TESTO ESTRATTO:
* * * * * * *

Il giro di basso presente in Io se fossi Dio pezzo è stupendo e di alto livello. Il testo non ne parliamo... Potremmo definirlo il testamento di Gaber ed il pinnacolo della sua intera carriera musicale.

“Ma io non sono ancora nel Regno dei Cieli; sono troppo invischiato nei vostri sfaceli...”
Poesia...

Io ci aggiungerei: “Io, se fossi Dio, scenderei in mezzo alla gente, per vedere negli occhi chi dice la verità e chi mente...”

Il Signore lo fece in passato, quando si fece uomo e venne nel mondo come Yeshua, il Maestro e la Parola fatta carne.
Sicuramente, Io se fossi Dio è un brano per pochi e molti si indigneranno nell'ascoltarlo; io, invece, no e lo apprezzo molto (rispettando l'opinione e la critica di Gaber; ciò che apprezzo molto è la sua sincerità ed il suo essere franco e diretto verso tutti), oltre a considerarlo il miglior pezzo di Gaber, il suo capolavoro.
Alla fine aggiungo che Dio — anche se non comprendiamo il Suo disegno per ognuno di noi, le Sue scelte e delle volte non siamo d'accordo con Lui — è giusto e renderà ad ognuno ciò che merita, in base a ciò che ha seminato in vita, nel bene e nel male.

Posso dire che la vita è il grande palcoscenico creato e progettato da Dio, come prova generale per decidere chi dopo la morte sarà degno di vivere con Lui per l'eternità, con un popolo giusto e puro selezionato da Dio dopo il Giudizio.

* * * * * * *

Dati di puntamento sul bersaglio:

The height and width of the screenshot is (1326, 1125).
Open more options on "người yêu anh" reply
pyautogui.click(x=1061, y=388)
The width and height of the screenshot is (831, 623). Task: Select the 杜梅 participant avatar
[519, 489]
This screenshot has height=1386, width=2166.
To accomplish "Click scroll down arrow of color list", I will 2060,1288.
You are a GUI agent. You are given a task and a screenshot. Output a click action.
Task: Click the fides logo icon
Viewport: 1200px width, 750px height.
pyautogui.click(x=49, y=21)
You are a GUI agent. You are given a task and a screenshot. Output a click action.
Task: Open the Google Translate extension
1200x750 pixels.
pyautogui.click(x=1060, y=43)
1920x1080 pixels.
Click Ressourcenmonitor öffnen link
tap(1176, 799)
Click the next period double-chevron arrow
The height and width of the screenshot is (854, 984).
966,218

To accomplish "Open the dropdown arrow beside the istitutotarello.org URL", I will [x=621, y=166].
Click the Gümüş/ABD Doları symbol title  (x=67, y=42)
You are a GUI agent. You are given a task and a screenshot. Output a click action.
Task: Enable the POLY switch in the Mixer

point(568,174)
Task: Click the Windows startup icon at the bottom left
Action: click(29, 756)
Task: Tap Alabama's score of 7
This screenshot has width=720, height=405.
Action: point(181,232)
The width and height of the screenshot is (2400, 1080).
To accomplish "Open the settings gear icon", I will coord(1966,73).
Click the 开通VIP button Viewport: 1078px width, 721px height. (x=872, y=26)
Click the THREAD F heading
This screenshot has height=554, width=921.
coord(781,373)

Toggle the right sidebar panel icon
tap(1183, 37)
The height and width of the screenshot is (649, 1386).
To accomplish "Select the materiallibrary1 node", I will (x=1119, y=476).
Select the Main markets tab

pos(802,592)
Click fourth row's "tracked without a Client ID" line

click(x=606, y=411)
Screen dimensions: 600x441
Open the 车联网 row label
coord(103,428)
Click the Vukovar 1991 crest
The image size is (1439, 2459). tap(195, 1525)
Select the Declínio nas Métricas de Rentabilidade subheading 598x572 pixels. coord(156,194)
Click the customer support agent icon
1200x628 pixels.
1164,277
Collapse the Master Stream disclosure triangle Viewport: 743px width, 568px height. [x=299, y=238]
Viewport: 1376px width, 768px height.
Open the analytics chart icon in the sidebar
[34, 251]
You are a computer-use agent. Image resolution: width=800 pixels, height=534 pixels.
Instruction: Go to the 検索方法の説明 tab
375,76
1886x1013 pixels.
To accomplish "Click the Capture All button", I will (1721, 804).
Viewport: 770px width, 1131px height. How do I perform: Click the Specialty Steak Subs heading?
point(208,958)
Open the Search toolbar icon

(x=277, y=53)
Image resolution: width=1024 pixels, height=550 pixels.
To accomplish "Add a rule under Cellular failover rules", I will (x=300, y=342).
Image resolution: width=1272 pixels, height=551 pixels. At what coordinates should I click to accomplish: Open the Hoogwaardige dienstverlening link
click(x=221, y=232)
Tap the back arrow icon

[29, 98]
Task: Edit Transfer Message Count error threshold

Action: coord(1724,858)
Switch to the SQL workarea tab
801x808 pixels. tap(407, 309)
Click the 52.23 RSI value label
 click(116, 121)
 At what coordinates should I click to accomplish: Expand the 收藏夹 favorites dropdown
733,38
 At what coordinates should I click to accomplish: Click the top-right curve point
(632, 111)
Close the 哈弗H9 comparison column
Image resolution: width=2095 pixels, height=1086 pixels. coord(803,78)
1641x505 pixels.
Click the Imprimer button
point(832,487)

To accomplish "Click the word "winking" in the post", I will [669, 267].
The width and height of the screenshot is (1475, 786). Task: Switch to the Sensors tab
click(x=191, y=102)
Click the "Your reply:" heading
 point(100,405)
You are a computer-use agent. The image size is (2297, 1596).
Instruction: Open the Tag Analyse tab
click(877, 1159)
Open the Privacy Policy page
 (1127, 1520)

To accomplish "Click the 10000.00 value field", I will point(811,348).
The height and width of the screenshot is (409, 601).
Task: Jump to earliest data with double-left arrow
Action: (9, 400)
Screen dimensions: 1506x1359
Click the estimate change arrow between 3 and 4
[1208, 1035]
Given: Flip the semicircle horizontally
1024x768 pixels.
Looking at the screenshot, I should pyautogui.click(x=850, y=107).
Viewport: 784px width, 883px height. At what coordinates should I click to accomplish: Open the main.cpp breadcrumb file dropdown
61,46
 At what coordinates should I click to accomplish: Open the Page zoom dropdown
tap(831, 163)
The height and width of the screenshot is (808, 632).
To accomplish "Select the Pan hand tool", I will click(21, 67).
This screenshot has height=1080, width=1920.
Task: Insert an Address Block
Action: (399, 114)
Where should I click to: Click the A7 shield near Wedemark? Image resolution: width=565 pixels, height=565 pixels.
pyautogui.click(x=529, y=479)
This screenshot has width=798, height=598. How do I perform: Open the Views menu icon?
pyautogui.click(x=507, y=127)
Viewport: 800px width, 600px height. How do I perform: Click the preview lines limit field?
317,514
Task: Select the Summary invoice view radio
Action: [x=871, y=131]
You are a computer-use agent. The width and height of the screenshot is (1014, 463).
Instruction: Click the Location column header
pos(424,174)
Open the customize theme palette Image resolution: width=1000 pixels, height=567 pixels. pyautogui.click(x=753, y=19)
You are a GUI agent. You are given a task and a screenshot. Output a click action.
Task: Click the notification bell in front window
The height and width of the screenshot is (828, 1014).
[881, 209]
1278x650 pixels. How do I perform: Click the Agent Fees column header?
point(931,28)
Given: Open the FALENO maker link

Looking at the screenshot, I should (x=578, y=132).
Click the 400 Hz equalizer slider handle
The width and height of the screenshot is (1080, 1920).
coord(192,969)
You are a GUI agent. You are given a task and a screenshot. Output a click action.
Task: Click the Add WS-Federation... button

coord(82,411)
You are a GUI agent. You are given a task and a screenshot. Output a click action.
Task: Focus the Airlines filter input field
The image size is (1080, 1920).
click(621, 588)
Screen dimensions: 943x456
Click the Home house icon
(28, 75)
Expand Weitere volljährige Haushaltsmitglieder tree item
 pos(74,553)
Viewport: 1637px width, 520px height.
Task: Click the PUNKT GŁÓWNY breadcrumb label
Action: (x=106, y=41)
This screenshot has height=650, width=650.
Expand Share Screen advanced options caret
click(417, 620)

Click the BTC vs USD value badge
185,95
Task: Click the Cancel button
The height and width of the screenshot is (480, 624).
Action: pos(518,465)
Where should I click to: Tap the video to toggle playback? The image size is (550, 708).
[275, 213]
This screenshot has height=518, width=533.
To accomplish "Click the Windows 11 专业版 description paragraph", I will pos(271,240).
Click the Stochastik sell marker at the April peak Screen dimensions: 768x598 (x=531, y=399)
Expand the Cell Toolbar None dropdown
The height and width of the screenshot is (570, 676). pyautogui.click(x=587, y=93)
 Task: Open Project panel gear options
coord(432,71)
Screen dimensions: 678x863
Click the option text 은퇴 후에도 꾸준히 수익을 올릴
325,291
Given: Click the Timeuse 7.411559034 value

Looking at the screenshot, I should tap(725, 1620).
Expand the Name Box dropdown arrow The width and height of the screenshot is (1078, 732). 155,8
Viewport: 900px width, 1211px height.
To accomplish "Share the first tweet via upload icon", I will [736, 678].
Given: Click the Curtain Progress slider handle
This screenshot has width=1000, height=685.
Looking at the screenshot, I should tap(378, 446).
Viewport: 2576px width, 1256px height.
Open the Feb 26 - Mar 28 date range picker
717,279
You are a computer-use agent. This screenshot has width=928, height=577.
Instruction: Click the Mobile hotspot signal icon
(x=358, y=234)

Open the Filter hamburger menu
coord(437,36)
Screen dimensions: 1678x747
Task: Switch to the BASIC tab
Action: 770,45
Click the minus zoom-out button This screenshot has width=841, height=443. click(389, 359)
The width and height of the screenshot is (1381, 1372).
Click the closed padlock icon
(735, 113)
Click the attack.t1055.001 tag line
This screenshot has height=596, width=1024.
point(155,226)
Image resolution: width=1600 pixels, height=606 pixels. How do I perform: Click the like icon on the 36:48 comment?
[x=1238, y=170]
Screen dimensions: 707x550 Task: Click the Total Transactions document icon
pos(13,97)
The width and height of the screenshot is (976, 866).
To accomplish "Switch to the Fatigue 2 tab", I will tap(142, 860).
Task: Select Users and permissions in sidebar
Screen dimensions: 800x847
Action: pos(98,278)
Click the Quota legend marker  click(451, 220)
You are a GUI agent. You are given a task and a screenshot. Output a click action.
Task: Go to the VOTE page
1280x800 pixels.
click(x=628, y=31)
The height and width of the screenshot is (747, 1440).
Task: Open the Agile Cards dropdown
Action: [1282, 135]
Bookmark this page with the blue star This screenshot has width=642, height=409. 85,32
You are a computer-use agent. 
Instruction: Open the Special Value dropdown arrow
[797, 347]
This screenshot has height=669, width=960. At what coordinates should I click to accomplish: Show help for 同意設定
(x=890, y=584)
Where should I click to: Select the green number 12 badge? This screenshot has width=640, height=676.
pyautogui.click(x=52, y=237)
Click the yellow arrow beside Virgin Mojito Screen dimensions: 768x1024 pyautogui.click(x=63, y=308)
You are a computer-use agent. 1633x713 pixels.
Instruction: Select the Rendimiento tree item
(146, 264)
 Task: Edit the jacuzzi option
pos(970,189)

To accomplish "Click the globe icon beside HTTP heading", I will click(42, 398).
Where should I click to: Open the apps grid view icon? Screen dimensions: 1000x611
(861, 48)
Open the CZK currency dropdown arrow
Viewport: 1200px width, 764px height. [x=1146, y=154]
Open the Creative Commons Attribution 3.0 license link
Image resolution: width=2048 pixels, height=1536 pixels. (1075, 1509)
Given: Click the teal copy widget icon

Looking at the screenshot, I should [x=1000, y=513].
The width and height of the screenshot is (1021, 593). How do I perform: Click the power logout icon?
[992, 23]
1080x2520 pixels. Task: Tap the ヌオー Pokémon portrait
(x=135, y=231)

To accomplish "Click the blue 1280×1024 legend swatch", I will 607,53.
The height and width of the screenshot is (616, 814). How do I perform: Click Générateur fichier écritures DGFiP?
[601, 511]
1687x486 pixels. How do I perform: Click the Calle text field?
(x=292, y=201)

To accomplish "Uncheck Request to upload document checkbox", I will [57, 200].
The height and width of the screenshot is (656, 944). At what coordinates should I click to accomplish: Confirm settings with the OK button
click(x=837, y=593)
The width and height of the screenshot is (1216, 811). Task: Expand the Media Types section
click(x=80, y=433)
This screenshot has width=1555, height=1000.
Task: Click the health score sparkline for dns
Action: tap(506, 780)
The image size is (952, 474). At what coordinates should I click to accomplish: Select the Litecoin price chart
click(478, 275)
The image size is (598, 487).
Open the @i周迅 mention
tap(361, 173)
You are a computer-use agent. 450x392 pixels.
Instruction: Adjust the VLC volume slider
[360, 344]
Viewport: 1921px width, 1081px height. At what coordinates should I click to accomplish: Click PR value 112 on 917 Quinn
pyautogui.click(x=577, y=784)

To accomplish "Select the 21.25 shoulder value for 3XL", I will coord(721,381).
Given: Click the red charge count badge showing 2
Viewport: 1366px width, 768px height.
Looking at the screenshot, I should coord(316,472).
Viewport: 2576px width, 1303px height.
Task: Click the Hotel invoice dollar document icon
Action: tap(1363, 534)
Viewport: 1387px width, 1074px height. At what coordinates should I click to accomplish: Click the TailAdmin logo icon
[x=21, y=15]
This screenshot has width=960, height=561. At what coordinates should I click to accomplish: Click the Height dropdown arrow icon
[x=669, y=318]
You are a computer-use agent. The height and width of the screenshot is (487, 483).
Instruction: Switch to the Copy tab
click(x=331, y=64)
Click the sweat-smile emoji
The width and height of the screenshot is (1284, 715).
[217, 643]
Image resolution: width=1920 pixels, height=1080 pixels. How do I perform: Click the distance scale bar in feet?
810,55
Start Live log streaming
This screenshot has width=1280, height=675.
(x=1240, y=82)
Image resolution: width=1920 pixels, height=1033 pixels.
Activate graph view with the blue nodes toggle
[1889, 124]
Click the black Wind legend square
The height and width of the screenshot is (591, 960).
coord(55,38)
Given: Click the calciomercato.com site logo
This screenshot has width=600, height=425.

* * * * * * *

OBIETTIVI:
1 - Nel testo su Io se fossi Dio, quali due definizioni del brano compaiono nella frase che comincia con «Potremmo definirlo»?
2 - Riscrivi il passo del testo su Io se fossi Dio partendo dalle parole "Il giro di basso" e fermandoti dopo "Parola fatta carne.", mettendo "Gesù" al posto di "Yeshua".

SOLUZIONI DEGLI ESERCIZI:
1 - Il testamento di Gaber e il pinnacolo della sua intera carriera musicale.

2 -
Il giro di basso presente in Io se fossi Dio pezzo è stupendo e di alto livello. Il testo non ne parliamo... Potremmo definirlo il testamento di Gaber ed il pinnacolo della sua intera carriera musicale.

“Ma io non sono ancora nel Regno dei Cieli; sono troppo invischiato nei vostri sfaceli...”
Poesia...

Io ci aggiungerei: “Io, se fossi Dio, scenderei in mezzo alla gente, per vedere negli occhi chi dice la verità e chi mente...”

Il Signore lo fece in passato, quando si fece uomo e venne nel mondo come Gesù, il Maestro e la Parola fatta carne.